World’s largest investor to vote out directors failing to act on climate risks and mitigation
The world's largest investor has warned that high-level directors could be voted out of companies that are failing to mitigate climate-related risks posed to individual firms.
BlackRock, which is accountable for assets totalling £4.2trn, has published its engagement priorities for the next two years covering governance, corporate strategy, compensation, human capital and climate change. The firm has stated that it will base re-election decisions of certain directors based on a company’s ability to mitigate associated risks.
“For directors of companies in sectors that are significantly exposed to climate risk, the expectation will be for the whole board to have demonstrable fluency in how climate risk affects the business and management’s approach to adapting and mitigating the risk,” a company statement reads. “Assessments will be made both through corporate disclosures and direct engagement with independent board members, if necessary.
“Ultimately, the board is responsible for protecting the long-term economic interests of shareholders and we may vote against the re-election of certain directors where we believe they have not fulfilled that duty, particularly in markets where shareholder proposals are not common.”
Blackrock documents associated with engagement priorities cite letters to chief executives in both 2016 and 2017 from BlackRock’s CEO Larry Fink, in which Fink stated “while we are patient investors, we are not infinitely patient”.
BlackRock has warned that companies failing to adopt climate risk awareness strategies could be subjected to “material economic disadvantage”, which would likely impact shareholders. The firm claims that, if these disadvantages aren’t addressed, it will consider voting against the re-election of certain board directors.
Climate risk has been identified as one of the “key” risks that BlackRock’s Investment Stewardship team will focus on in 2017. The team engages with about 1,500 companies annually on mitigation strategies and has contributed to former New York City Mayor Michael Bloomberg’s Task Force on Climate-related Financial Disclosures (TCFD).
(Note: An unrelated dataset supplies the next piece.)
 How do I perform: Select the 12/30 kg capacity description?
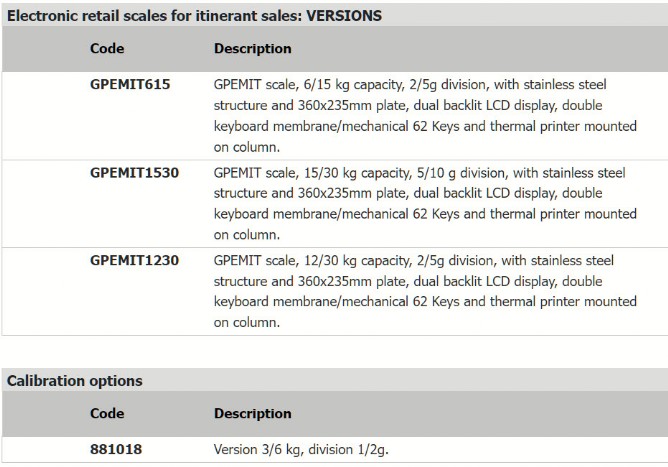point(425,291)
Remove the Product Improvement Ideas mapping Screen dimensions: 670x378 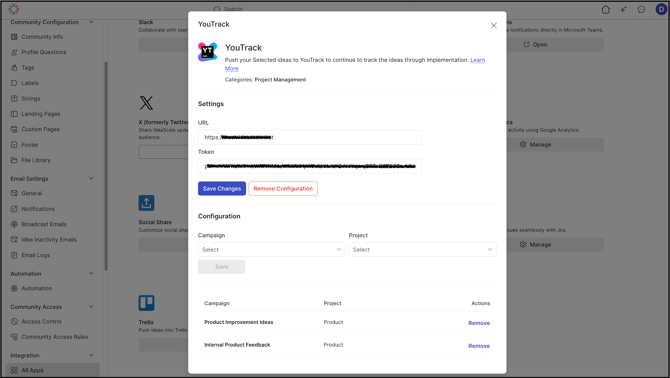pyautogui.click(x=479, y=323)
In December, the TCFD published its recommendations on how businesses should disclose climate-related information alongside traditional financial filings. Notably, the TCFD called on businesses to promote senior management engagement on climate-related issues.
BlackRock has outlined its willingness to engage with companies over the TCFD recommendations in an attempt to encourage more climate-related disclosures. The investor believes that “climate risk is a systemic issue”, and that “disclosure standards should be developed that are applicable to listed companies across each market and, ideally, that are globally consistent”.
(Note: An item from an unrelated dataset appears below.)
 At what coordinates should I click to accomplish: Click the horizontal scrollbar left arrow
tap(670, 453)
External pressure from stock exchanges could soon enhance climate-reporting standards. The London Stock Exchange (LSE) is among 21 of the world’s stock exchanges that were rumoured to introduce sustainability reporting standards last December.
For the European market, the Directive on disclosure of non-financial and diversity information looks set to come into force in 2018. That legislation would require around 6,000 companies listed on European Union (EU) markets, or operating in banking and insurance sectors, to disclose environmental information on a regular basis.